(1)一般事業主行動計画の策定義務等の対象拡大
現在、常時雇用する労働者が301人以上の事業主は、女性活躍推進法に基づく一般事業主行動計画(以下、「行動計画」)の策定・届出や自社の女性活躍に関する情報公表が義務付けられています。今回の改正により、2022年4月1日以降、その対象が、101人以上の事業主に拡大されることになりました。
現行制度 | 2022年4月1日以降 | |
常時雇用する労働者* 101人以上300人以下 |
努力義務 | 義務 |
*常時雇用する労働者数とは、正社員だけでなく契約社員、無期契約社員、アルバイト等の名称に関わらず、期間の定めなく雇用されている者または、1年以上雇用されている者等が含まれます。
(2)事業主が行なうべき取組み
行動計画の策定義務等の対象となる事業主には、以下の①~④の取組みが求められます。①自社の女性の活躍に関する状況を把握し、課題を分析すること
②状況把握、課題分析を踏まえた行動計画を策定、社内周知、公表すること
③行動計画を策定した旨を都道府県労働局に届け出ること
④女性の活躍に関する情報を公表すること*
*情報公表の内容は、おおむね年1回以上更新する必要があります。
常時雇用する労働者が101人以上300人未満事業主は、2022年の義務化に向け、現段階から準備しておくとよいでしょう。(3)具体的な取組みの流れ
行動計画の策定等の取組みの具体的な流れは次の通りです。自社の女性の活躍に関する状況を把握します。
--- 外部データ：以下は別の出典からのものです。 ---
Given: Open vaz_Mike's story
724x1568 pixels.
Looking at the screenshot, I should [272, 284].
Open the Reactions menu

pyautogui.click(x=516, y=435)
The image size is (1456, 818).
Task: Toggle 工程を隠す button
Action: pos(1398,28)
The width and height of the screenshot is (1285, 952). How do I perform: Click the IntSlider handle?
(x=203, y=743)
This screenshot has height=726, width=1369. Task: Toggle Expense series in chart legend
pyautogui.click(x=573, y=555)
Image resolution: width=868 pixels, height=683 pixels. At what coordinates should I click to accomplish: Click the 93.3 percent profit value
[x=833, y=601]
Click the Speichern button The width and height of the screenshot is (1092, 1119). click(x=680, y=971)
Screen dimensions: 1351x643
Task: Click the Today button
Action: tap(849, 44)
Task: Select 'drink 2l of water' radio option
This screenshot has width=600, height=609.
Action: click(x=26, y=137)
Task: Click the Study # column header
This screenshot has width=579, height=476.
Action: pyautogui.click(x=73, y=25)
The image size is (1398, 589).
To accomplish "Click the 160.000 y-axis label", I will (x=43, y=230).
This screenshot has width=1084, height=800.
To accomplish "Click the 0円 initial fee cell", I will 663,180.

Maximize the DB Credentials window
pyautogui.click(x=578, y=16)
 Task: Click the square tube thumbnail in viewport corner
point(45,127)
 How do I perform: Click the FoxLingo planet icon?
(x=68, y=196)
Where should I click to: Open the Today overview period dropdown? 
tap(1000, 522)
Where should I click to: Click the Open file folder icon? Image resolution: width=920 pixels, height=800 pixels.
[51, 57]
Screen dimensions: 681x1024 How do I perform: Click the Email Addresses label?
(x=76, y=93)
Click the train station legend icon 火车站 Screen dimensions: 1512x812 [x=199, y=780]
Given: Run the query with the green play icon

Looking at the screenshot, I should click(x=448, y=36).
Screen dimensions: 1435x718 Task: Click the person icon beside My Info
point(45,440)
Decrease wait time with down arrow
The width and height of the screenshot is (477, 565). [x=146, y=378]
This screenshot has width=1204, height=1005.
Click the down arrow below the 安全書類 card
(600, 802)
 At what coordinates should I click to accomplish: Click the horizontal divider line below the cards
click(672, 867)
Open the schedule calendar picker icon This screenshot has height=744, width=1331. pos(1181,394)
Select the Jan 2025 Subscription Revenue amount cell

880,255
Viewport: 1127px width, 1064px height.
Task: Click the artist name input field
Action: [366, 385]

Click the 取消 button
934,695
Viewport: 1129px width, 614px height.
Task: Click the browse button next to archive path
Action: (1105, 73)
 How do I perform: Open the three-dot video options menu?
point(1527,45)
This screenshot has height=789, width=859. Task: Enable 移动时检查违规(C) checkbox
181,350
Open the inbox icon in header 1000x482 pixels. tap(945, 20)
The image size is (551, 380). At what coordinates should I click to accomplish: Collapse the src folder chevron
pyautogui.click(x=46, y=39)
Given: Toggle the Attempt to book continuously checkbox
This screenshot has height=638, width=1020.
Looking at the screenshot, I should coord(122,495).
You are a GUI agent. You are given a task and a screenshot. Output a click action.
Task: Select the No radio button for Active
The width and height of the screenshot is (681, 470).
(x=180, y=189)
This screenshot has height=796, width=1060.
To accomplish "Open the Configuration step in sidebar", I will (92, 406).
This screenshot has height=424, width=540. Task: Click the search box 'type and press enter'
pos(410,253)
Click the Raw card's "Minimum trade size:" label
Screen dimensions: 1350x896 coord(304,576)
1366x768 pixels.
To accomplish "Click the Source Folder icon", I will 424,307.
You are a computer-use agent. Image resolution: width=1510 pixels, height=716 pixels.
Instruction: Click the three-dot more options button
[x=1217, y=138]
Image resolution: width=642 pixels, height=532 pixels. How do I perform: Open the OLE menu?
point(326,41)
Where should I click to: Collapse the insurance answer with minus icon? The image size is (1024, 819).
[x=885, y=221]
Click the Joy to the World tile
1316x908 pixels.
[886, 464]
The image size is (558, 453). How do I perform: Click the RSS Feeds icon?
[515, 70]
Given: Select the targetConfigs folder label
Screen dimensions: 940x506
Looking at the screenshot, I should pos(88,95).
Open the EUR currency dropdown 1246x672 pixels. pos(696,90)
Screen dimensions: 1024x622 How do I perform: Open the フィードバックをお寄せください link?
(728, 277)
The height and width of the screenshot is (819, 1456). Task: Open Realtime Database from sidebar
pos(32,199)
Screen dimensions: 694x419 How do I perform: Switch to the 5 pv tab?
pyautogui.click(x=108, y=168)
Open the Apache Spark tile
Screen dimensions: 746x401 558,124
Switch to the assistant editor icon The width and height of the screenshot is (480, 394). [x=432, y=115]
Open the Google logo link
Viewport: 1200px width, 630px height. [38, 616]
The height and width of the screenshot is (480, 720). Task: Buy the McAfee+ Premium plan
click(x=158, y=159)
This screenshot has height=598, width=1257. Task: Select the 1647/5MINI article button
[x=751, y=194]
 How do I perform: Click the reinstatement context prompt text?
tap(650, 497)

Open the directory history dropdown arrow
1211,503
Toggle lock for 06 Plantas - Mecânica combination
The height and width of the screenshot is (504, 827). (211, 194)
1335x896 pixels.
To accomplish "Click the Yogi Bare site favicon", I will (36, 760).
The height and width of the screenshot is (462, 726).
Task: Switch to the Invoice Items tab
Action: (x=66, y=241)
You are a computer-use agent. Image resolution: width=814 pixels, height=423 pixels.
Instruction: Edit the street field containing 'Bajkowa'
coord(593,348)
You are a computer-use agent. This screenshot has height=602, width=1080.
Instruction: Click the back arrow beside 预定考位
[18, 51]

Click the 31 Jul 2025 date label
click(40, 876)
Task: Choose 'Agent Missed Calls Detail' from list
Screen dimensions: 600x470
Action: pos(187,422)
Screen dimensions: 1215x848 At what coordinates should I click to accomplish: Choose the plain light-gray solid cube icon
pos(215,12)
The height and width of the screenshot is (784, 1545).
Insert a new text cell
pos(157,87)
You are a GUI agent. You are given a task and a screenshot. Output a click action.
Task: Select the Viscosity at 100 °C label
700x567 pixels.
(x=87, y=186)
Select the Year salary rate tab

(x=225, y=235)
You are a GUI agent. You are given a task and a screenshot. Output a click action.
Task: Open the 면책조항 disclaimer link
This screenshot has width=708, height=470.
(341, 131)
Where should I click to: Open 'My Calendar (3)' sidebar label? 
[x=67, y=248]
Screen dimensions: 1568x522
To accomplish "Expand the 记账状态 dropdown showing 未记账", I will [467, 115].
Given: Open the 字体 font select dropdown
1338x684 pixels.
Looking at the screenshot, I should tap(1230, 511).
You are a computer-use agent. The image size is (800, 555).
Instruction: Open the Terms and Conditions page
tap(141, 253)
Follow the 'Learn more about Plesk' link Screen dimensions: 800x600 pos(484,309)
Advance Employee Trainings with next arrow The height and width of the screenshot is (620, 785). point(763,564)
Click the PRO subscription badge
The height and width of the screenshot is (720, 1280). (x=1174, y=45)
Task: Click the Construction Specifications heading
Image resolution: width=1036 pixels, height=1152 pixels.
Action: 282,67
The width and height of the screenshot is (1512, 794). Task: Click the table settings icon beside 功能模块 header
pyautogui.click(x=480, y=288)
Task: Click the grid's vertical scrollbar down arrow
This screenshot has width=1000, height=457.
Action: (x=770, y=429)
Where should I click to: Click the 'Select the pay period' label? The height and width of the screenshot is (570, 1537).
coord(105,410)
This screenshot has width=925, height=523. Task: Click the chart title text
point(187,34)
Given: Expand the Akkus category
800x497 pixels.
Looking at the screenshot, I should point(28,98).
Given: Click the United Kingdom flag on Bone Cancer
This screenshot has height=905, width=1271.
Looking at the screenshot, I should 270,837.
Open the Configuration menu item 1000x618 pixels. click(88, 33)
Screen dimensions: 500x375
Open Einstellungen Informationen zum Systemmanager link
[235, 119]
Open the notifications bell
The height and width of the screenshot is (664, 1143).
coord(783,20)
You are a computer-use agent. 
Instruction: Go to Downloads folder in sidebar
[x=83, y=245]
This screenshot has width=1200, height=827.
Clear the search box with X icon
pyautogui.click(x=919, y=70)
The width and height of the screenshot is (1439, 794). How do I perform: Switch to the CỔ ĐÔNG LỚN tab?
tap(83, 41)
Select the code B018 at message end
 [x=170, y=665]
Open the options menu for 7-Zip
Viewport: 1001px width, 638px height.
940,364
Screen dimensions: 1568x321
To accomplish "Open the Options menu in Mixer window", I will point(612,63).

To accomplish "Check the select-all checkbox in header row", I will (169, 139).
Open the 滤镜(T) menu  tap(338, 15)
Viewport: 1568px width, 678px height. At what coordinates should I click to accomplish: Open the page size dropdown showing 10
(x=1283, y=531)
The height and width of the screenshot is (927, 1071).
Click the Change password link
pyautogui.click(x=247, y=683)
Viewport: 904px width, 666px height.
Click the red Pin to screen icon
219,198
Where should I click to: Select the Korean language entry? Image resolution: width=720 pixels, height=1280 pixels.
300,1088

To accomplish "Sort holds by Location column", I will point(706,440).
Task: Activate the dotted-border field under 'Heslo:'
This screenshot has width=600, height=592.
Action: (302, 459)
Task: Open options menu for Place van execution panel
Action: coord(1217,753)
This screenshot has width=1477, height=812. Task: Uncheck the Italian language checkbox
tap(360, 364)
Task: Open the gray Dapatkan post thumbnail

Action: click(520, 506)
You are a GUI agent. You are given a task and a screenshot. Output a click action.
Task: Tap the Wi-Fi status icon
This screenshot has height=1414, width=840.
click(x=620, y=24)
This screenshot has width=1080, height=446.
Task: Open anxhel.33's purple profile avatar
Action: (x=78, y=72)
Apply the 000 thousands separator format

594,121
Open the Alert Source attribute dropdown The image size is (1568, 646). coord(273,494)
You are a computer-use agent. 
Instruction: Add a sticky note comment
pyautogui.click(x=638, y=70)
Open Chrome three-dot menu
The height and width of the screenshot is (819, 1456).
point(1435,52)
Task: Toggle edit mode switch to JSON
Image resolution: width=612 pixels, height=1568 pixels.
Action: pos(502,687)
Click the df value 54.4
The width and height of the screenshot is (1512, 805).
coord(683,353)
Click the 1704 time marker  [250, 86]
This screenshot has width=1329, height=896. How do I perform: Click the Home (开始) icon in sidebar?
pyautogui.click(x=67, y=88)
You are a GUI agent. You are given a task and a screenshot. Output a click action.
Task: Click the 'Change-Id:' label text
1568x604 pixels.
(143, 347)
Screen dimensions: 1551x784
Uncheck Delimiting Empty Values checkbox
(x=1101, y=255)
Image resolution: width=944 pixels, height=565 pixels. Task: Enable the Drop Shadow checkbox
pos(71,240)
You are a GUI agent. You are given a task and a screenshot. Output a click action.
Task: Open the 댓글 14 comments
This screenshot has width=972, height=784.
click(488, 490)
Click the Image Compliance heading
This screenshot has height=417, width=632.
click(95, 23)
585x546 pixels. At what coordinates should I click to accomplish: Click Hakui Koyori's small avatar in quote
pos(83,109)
まずは下記基礎項目(必ず把握すべき項目)について確認しましょう。
①採用した労働者に占める⼥性労働者の割合
②男⼥の平均継続勤務年数の差異
③労働者の各⽉ごとの平均残業時間数等の労働時間(健康管理時間)の状況
④管理職に占める⼥性労働者の割合
把握した状況から自社の課題を分析します。
ステップ1の状況把握、課題分析を踏まえて目標を設定します。具体的な取組み内容を決定し、行動計画の形に取りまとめていきましょう。
◎行動計画の社内周知、公表
行動計画を全ての労働者に周知し、外部に公表します。
外部への公表は、厚生労働省が運営する「女性の活躍推進企業データベース」を活用しましょう。学生や求職中の方に向けて、女性活躍状況に関するデータが公開されており、会社のアピールにもつながります。
https://positive-ryouritsu.mhlw.go.jp/positivedb/
1~4のステップを繰り返しながら、その結果をその後の取組みや計画に反映させ、PDCAサイクル(計画(Plan)、実⾏(Do)、評価(Check)、改善(Action)のサイクル)を確⽴させることが重要です。
https://www.mhlw.go.jp/content/11900000/000614010.pdf
(4)プラチナえるぼし認定制度の創設
女性の活躍推進に関する状況等が優良な事業主を認定する「えるぼし認定」という制度があります。2020年6月1日より、更に水準の高い「プラチナえるぼし」認定が創設されました。プラチナえるぼし認定は、えるぼし認定を受けた事業主のうち、女性の活躍推進に関する状況が特に優良である等の一定要件を満たした場合に認定されます。